Description: tih is just something i put together the other day hope you like it.
suicide lane -------------------------------------------
they say there's still hope,
yet, i still find it hard to cope.
i can't take all this pain,
while i'm in suicide lane.
they say i am "lower than dirt,"
please stop, 'cause those words hurt.
i'm feeling so alone today,
i cannot help feeling so gray.
yo same here! i can relate to this one too! maybe one day you and i should me and colab. because there is something about your style and words that reminds me of mine! to me this is one of those simple-complex poems! never let your hands stop moving, and keep writing!
These pieces, I believe, are for us to get out our hurts and feelings. It's like a little cry for help - who out there is listening? Sometimes life seems very depressing but there's good in you and good out there. I liked the term Suicide Lane - it's like sometimes our minds get stuck there. Hope you feel better! Love,Peace,Joy! tif ; )
Tis poem was very short but somehow still got the message accross very well,just with those few line I could relate and also I liked the part where you said not while i'm in suicied lane,I thought that was great use of words,well written.take care,Jamie.
they say there's still hope, yet, i still find it hard to cope. i can't take all this pain, while i'm in suicide lane. they say i am "lower than dirt," please stop, 'cause those words hurt. i'm feeling so alone today, i cannot help feeling so gray.
When I first started reading this I was planning on slamming on you on the lack of capitalization; even in the title.
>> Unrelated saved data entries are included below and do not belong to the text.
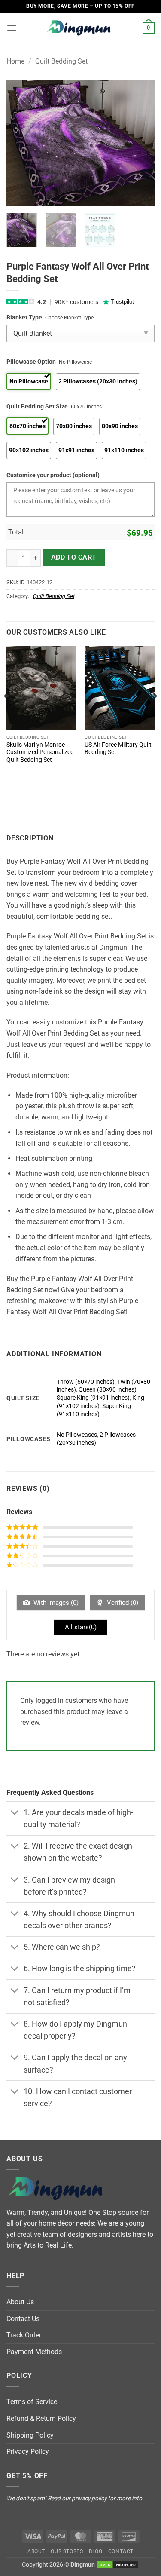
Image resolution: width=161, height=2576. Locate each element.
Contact (121, 2551)
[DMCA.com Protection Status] (117, 2564)
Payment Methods (34, 2352)
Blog (95, 2551)
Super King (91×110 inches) (94, 1410)
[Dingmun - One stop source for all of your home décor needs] (80, 28)
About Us (20, 2302)
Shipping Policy (30, 2435)
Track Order (23, 2335)
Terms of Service (31, 2402)
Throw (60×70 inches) (86, 1382)
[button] (11, 27)
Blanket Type (24, 317)
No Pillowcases (77, 1434)
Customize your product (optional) (53, 475)
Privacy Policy (27, 2451)
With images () (55, 1603)
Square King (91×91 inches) (93, 1397)
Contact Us (22, 2319)
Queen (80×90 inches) (108, 1389)
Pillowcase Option (31, 361)
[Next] (141, 143)
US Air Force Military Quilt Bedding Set (118, 748)
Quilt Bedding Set (61, 61)
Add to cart (74, 557)
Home (15, 61)
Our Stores (67, 2551)
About (36, 2551)
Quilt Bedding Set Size (37, 406)
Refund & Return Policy (41, 2418)
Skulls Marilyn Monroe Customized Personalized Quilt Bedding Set (40, 752)
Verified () (121, 1603)
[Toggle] (14, 1813)
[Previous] (20, 143)
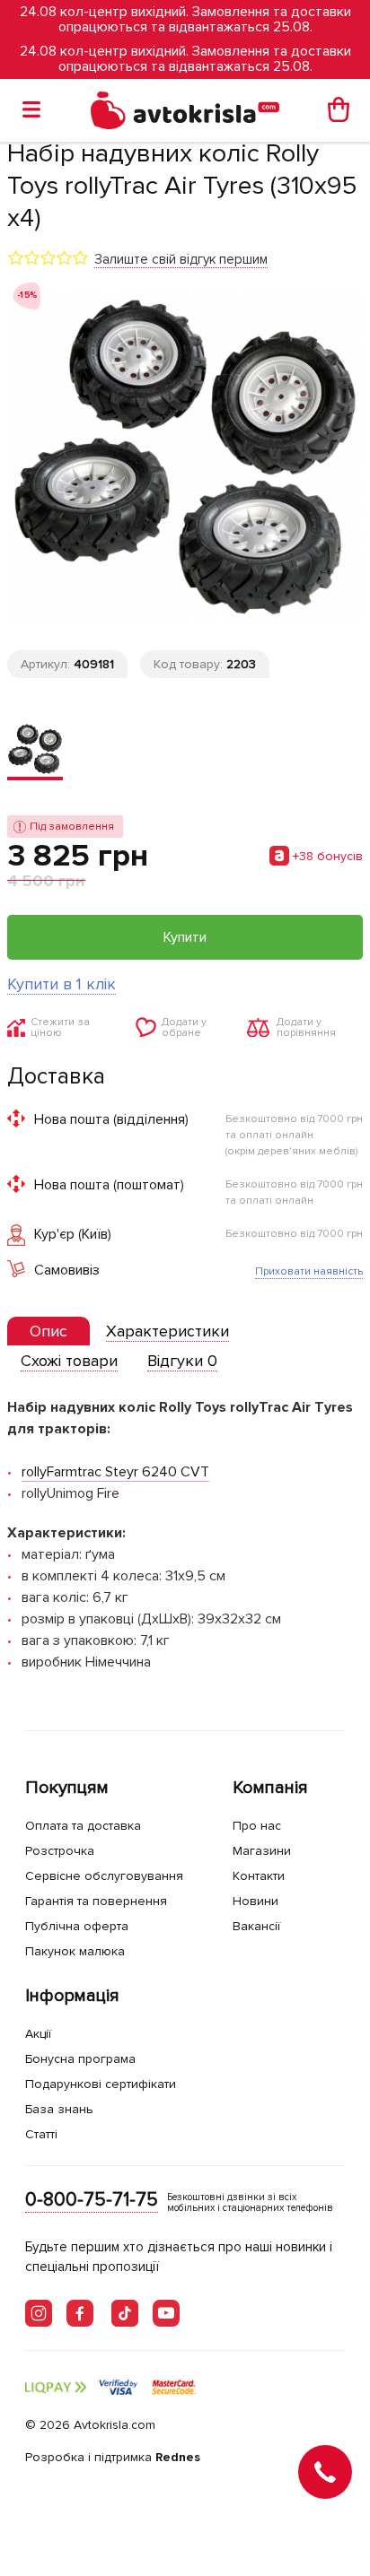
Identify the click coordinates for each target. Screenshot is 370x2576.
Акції (38, 2033)
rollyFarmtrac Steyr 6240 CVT (115, 1472)
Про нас (257, 1825)
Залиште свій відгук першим (181, 259)
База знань (59, 2109)
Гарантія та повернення (96, 1901)
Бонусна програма (80, 2059)
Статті (41, 2134)
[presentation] (48, 1331)
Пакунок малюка (75, 1951)
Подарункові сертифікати (100, 2084)
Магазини (262, 1850)
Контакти (259, 1876)
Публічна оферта (76, 1926)
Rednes (177, 2457)
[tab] (48, 1331)
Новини (255, 1901)
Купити (185, 937)
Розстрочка (59, 1850)
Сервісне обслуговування (104, 1876)
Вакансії (256, 1926)
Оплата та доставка (83, 1825)
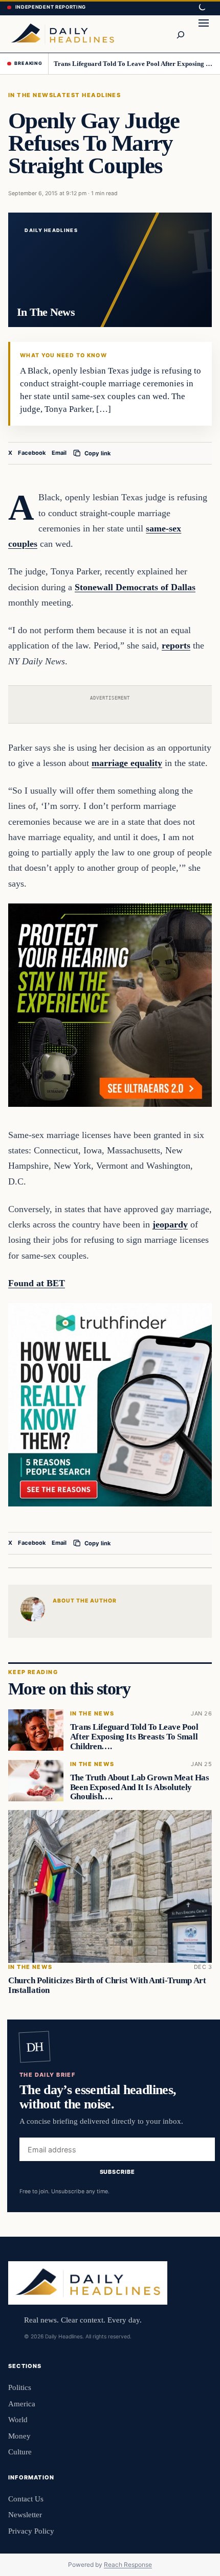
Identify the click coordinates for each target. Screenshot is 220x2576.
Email (59, 452)
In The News (30, 95)
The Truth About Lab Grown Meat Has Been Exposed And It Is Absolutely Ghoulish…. (139, 1787)
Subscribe (117, 2172)
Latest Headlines (87, 95)
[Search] (180, 33)
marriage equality (127, 763)
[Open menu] (203, 33)
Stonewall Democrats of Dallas (135, 587)
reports (176, 645)
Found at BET (36, 1283)
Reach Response (128, 2564)
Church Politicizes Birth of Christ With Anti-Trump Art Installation (107, 1985)
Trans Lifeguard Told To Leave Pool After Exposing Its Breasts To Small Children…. (133, 63)
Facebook (32, 452)
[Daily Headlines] (62, 34)
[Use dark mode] (201, 7)
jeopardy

As I read it though, it somewhat became apparent that the use of "small" letters portrayed a feeling of someone actually felling "lower than dirt." So bravo.
As to the last comment, I didn't find the flow of this piece to be choppy at all. Partially because I don't read anything (anything) with any sort of beat in my mind. I've met "adults" who read poetry, prose or even short stories with a childs nursery rhyme beat out loud. It drives me nuts! I read things like I'm having a conversation, and that generally wipes any need for "flow" right off the plate.
Anyways, I enjoyed this. Quick, short and to the point. No need to run on, and that's what I like. A lot of times, as selfish as it may seem, if I have to scroll down in my browser to read something, I just skip it altogether. If I know the writer, then I'll read it, but besides that I just move on to something shorter. That sounds aweful, I know. :(
It's short and the rhyme seems like it is forced. You have a good title but it seems like it needs more stanzas to it. Other than that you also were able to capture the thoughts of so many in so little words.